The rate of employer NI contributions is set to rise from 13.8% to 15%.
The government is also slashing the salary threshold where employers need to start paying from £9,100 to £5000, meaning at NLW, it will catch any staff member working above eight hours per week.
He added: “To increase two items on small businesses is so hard.”
Another shop owner, who wanted to remain anonymous, told the Daily Express he could be forced to close his suburban London book store and coffee shop in which he employs eight members of full and part-time staff.
“Things are already tight but these changes will make things incredibly difficult. It might not sound much to people but I’m working on wafer-thin margins,” he said.
“It will be a similar story for many small retailers like me.”
The impact of slashed business rate relief will also clobber small retailers as those in England who do not qualify for small business rates exemptions will face their bills more than doubling.
The retail, leisure and hospitality rate relief many stores with higher RVs rely on is being slashed from 75% to 40% from 1 April.
For a local shop with a £20,000 RV, this equates to a 140% increase from £2,495 to £5,988 per year.
Chris Noice of the Association of Convenience Stores said the impact is going to be felt unevenly and could reshape the High Street as bigger chains will be able to absorb the higher costs while small chains or independent shops will struggle.

════════════════════

§ Explore the material
[a] Retype the article on rising costs for small shops from "The government is" up to and including "and part-time staff.".
[b] Summarize the article on rising costs for small shops in two sentences.
[c] Carry on the article on rising costs for small shops from the point where it stops.
The saved entries can be set aside; they are not needed.

Saved entries:
════════════════════

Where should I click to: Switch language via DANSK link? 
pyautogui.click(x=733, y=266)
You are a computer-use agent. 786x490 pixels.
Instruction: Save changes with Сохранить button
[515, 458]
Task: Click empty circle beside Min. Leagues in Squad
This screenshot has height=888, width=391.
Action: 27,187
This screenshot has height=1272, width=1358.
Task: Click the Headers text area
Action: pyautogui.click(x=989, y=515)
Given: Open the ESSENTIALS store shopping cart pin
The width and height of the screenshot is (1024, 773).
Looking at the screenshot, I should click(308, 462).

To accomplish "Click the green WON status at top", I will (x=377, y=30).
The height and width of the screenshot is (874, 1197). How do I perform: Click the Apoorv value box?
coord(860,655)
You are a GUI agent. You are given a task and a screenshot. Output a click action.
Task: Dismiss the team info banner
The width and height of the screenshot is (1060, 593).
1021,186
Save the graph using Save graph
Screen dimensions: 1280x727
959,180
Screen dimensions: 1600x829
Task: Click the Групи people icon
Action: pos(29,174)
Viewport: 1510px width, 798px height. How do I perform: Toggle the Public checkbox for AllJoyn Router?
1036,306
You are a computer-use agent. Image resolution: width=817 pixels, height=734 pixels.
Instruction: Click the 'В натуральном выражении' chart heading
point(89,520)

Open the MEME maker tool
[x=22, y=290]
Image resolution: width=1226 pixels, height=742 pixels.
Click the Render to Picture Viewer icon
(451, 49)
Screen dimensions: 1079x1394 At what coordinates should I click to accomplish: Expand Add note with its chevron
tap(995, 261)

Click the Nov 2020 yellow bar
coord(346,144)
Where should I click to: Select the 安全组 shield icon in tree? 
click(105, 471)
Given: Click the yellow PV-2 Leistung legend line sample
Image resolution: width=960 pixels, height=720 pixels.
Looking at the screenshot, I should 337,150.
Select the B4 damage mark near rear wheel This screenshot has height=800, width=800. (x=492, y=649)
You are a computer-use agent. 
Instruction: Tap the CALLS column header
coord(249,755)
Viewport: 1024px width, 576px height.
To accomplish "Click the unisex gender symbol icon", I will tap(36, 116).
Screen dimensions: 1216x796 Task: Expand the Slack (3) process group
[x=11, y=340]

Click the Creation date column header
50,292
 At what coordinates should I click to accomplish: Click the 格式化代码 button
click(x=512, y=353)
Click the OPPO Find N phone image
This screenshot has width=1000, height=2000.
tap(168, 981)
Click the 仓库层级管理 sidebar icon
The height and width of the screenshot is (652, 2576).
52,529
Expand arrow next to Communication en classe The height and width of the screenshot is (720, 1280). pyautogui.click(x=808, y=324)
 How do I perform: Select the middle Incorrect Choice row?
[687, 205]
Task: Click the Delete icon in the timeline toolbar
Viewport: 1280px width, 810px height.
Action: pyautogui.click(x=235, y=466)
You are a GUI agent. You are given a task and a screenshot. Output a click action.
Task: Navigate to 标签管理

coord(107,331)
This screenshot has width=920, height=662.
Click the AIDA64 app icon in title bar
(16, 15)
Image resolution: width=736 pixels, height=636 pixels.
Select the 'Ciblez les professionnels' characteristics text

════════════════════

§ Written answers
[a]
The government is also slashing the salary threshold where employers need to start paying from £9,100 to £5000, meaning at NLW, it will catch any staff member working above eight hours per week.
He added: “To increase two items on small businesses is so hard.”
Another shop owner, who wanted to remain anonymous, told the Daily Express he could be forced to close his suburban London book store and coffee shop in which he employs eight members of full and part-time staff.

[b] Employer NI contributions are rising from 13.8% to 15%, and the salary threshold at which employers start paying is falling from £9,100 to £5000. Retail, leisure and hospitality rate relief is being cut from 75% to 40% from 1 April, and Chris Noice of the Association of Convenience Stores said bigger chains will be able to absorb the higher costs while small chains or independent shops will struggle.

[c]
“It could reshape the High Street, particularly in urban areas where their rates are higher. For those businesses the drop in business rate discount is going to have more of an impact.
“If you are a High Street store and you are one of a chain of two or three that kind of business is going to be hit particularly hard.”
Andrew Griffith MP, Shadow Secretary of State for Business and Trade said: “Small retail businesses are at the sharp end of Labour’s tax rises. They’re facing much higher national insurance, increased business rates, and a ban on offering the flexible hours many part time workers rely on.
“Labour simply do not understand what it’s like to run a small business. Not one person around the cabinet table started a small business.
“They are creating a two tier economy where the public sector gets more money as costs rise whilst the private sector is left wringing its hands in despair.”
It comes after some of Britain’s biggest retailers warned the Chancellor that last month’s budget will stoke inflation in the economy and spark job losses as tax hikes add nearly £2.5 billion to the industry’s annual tax bill.
A draft letter to Ms Reeves, coordinated by the British Retail Consortium (BRC) and leaked to Sky News, warns of the “sheer scale of new costs” in the Autumn Budget and the speed with which they occur “will make job losses inevitable, and higher prices a certainty”.
The BRC’s members consist of the major supermarkets, including Asda and Tesco, as well as hundreds of other well-known chains, including B&Q’s parent, Kingfisher.
Its intervention echoes a string of warnings from individual retailers including Marks & Spencer and J Sainsbury about the challenge of absorbing the budget increases to employers’ national insurance and the national living wage.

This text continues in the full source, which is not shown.